Opinion for the Court filed by Chief Judge MIKVA.

MIKVA, Chief Judge:

A 1986 amendment to the Comprehensive Environmental Response, Compensation, and Liability Act (“CERCLA”), 42 U.S.C. §§ 9601 et seq. (1988), imposes notice and covenant requirements on federal agencies that transfer real property contaminated by hazardous substances. The Environmental Protection Agency (“EPA”), in implementing the notice requirements of the amendment, applied them only to properties where contamination occurred during the period of government ownership. The EPA also declined to provide a definition of what constitutes a contract for the transfer of real property or to address the issue of whether leases should be deemed transfers of real property, stating with respect to leases that the question was better left for case-by-case determination by agencies. Petitioners challenge each of these features of the EPA’s rulemaking and claim further that the proposed regulation failed to provide adequate notice that the EPA might adopt these positions in its final rule. Although we reject petitioners’ other arguments, we agree with them that the statutory language is unambiguous in extending the government’s notice obligations to all contaminated properties it owns regardless of whether the contamination occurred while the government owned the property; we therefore grant the petition for review.

I. Background

A. The Statutory Framework

CERCLA was enacted “to provide authority and funding for the cleanup of serious threats to public health and the environment resulting from disposal of hazardous waste.” Ohio v. EPA, 838 F.2d 1325, 1327 (D.C.Cir.1988). Under CERCLA, the EPA is required to devise a national contingency plan for responding to releases of hazardous substances and is authorized to use the Hazardous Substance Superfund to finance response costs. See 42 U.S.C. §§ 9604-9605, 9611. The EPA may seek recovery of cleanup costs from any responsible party it can locate. See 42 U.S.C. § 9607(a). Alternatively, the EPA may order a responsible party to clean up a site where there has been a release or a threatened release of a hazardous substance and the site presents an “imminent and substantial endangerment to the public health or welfare or the environment.” 42 U.S.C. § 9606(a). In addition, responsible parties may be liable for “any other necessary costs of response incurred by any other person consistent with the national contingency plan.” 42 U.S.C. § 9607(a)(4)(B). CERCLA identifies four categories of responsible parties subject to liability, including current owners or operators of facilities containing hazardous substances and owners or operators at the time of disposal. See 42 U.S.C. § 9607(a).

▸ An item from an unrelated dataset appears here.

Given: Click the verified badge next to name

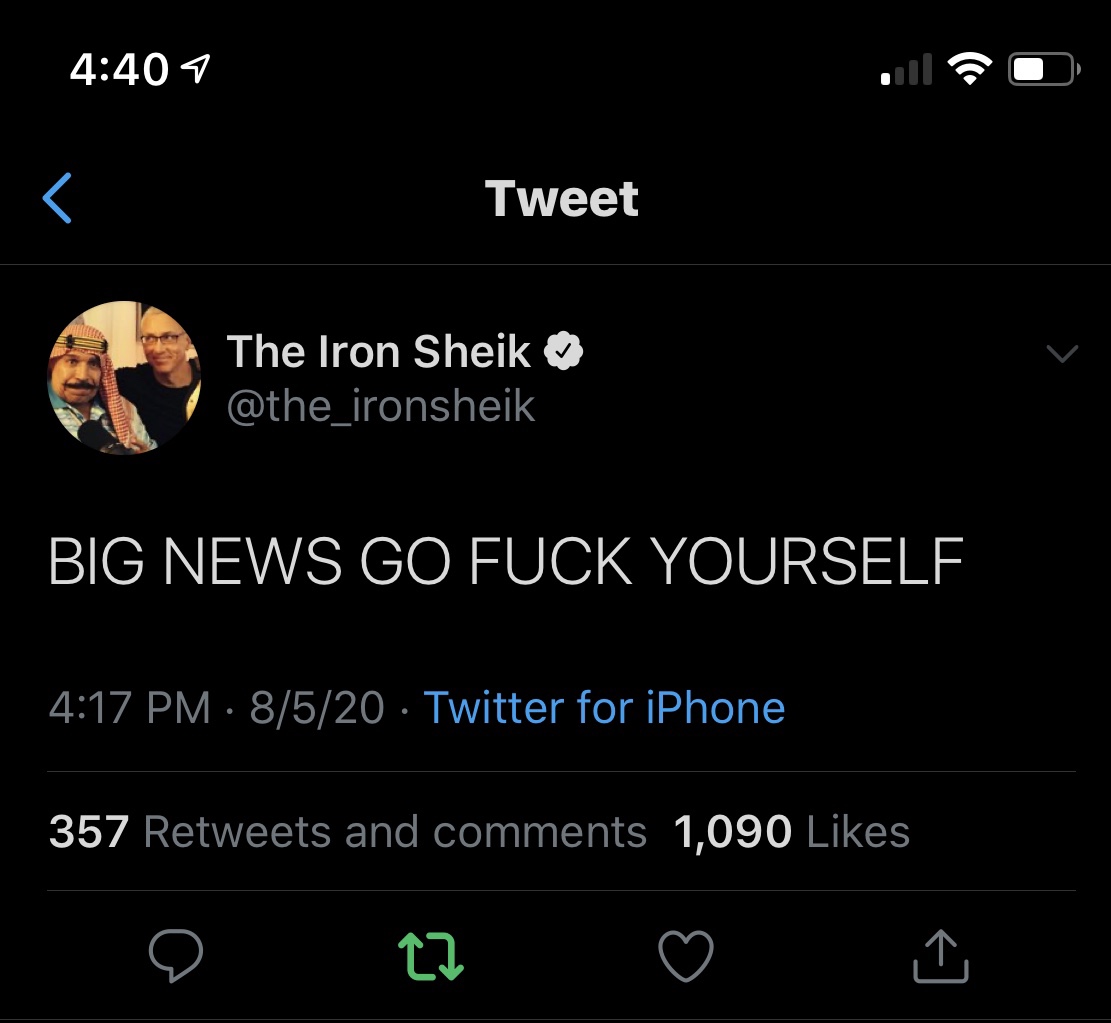Looking at the screenshot, I should (564, 351).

In 1986, Congress enacted the Superfund Amendments and Reauthorization Act (“SARA”), Pub.L. No. 99-499, 100 Stat. 1613, which amended CERCLA in a number of respects. Among other provisions, SARA added section 120 to CERCLA, 42 *279 U.S.C. § 9620, to address the problem of responsibility for hazardous substances located on federally owned sites. Section 120(a) provides that federal departments, agencies, and instrumentalities are subject to the provisions of CERCLA to the same extent as are private parties. Sections 120(b) — (f) establish a comprehensive program to ensure the identification and cleanup of federal sites. In section 120(h), the provision at issue here, Congress imposed notice and covenant requirements on federal agencies that transfer real property contaminated by hazardous substances. Section 120(h)(1) provides in relevant part:

[Wjhenever any department, agency, or instrumentality of the United States enters into any contract for the sale or other transfer of real property which is owned by the United States and on which any hazardous substance was stored for one year or more, known to have been released, or disposed of, the head of such department, agency, or instrumentality shall include in such contract notice of the type and quantity of such hazardous substance and notice of the time at which such storage, release, or disposal took place, to the extent such information is available on the basis of a complete search of agency files.

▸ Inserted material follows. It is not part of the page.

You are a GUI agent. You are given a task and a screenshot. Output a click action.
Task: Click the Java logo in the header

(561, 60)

42 U.S.C. § 9620(h)(1). Section 120(h)(2) requires the EPA to issue regulations establishing the “form and manner” of the required notice. Finally, section 120(h)(3) requires that deeds for the transfer of federal real property contain the same notice as that required for contracts to transfer real property, as well as covenants warranting that remedial action has been taken to clean up the site and that the government will take any further remedial action found to be necessary after the date of the transfer.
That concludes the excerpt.